Wissen im Standby-Modus
Du möchtest
auf die Bedeutung verzichten? Kein Problem, Hauptsache, du hast die
Info angeklickt und dich mit den allgemeinen Geschäftsbedingungen
einverstanden erklärt. Wissen
und Bildung scheinen Dinge zu sein, die auf DVD oder in einem
Programm Platz haben und standby zu haben sind. Harmlose
Quizsendungen suggerieren den Massen, dass es mit ein wenig
Überschriften- und Wikipedia-Lektüre oder Trivial Pursuit-Mühen
getan ist, um sich als gebildeter Mensch präsentieren zu können.
Wissen, wo es steht, nicht wissen, um es zu besitzen, wird gelehrt.

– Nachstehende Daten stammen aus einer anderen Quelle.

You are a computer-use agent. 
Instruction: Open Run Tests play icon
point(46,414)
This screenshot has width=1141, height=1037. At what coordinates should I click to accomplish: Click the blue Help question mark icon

Wissen als Problemlösungstool, nicht als Selbstzweck, mit dem man
über die eigenen Grenzen hinausgehen kann, zuerst geistig, dann
körperlich, erst intellektuell, dann empirisch.
Der
Kult, der im Moment um Wissen, Bildung und Exzellenz getrieben wird,
tauscht darüber hinweg, dass der Sockel, auf dem unsere
gesellschaftliches Bildungskapital ruht, immer schmaler und damit
brüchiger wird.
Auf der einen Seite möchte man die beste verfügbare
Bildung gewährleisten, auf der anderen Seite toleriert man
Leistungsverweigerung und mangelnde Bildungsbereitschaft als
Überlastungsphanomen und Überforderungssymptom. Digitale Demenz?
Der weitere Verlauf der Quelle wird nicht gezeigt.